First, the pandemic prompted the IRS to close or understaff numerous facilities. Tax returns and taxpayer correspondence have been going unaddressed for months. IRS computers are sending notices to taxpayers that they owe money or need to take actions, even though taxpayers have already responded and their letter sits in a heap of unopened mail.
Second, the IRS suffers from longstanding bureaucratic failings. The TAS reports, “The two IRS systems containing the official records of individual and business taxpayer accounts are the oldest major technology systems in the federal government.” The agency has dozens of different computer systems that are not connected, which slows the whole bureaucracy.
Third, the IRS’s inflation-adjusted budget has fallen 20 percent and staffing levels have fallen 17 percent over the past decade, according to the TAS. The IRS may need added funding to improve basic administration, but it should also be innovating to do more with less as the private sector does. The private accounting and tax preparation industry has increased its productivity 1.7 percent annually over the past two decades.

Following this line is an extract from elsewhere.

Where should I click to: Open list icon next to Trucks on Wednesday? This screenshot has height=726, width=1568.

Fourth, Congress has been passing huge, complicated tax breaks and subsidies. It authorized 478 million Economic Impact Payments in three rounds since 2020, and it expanded the child tax credit and allowed half of it to be paid monthly to 36 million households. Taxpayers and the IRS need to account for and reconcile these payments on annual tax returns.
Congress has expanded the earned income tax credit, which is one of the most error-ridden parts of the tax code. And Congress has changed the Child and Dependent Care Credit, the health care premium tax credit, and numerous other provisions.

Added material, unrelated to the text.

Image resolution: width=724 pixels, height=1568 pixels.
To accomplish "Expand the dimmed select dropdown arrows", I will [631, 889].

For each change, the IRS must create or modify tax forms and guides, program its computers, communicate changes to the public, and take steps to prevent abuse. Each law change can prompt millions of queries from taxpayers, which in turn consumes more IRS resources in response.
The plethora of recent tax changes has generated an avalanche of queries. The TAS reports that from 2019 to 2021 the number of phone calls to the IRS jumped from 99 million to 282 million, while the number of page views on IRS.gov soared from 3.4 billion to 11.5 billion.
Today’s high level of taxpayer confusion should be a wake-up call to stop the continual tax-code tinkering with new breaks and handouts. The Biden administration should fully bury its Build Back Better plan, which includes dozens of complex tax credits, tax hikes, and other provisions that would overwhelm taxpayers and the IRS.
As for Republicans, they need to put tax simplification back on their agenda. Getting rid of narrow breaks and moving toward a flat tax would douse the IRS dumpster fire and save individuals and businesses billions of hours in annual compliance time. In this election year, tax simplification would be a winning issue for the GOP.
Chris Edwards is director of tax policy studies at the Cato Institute.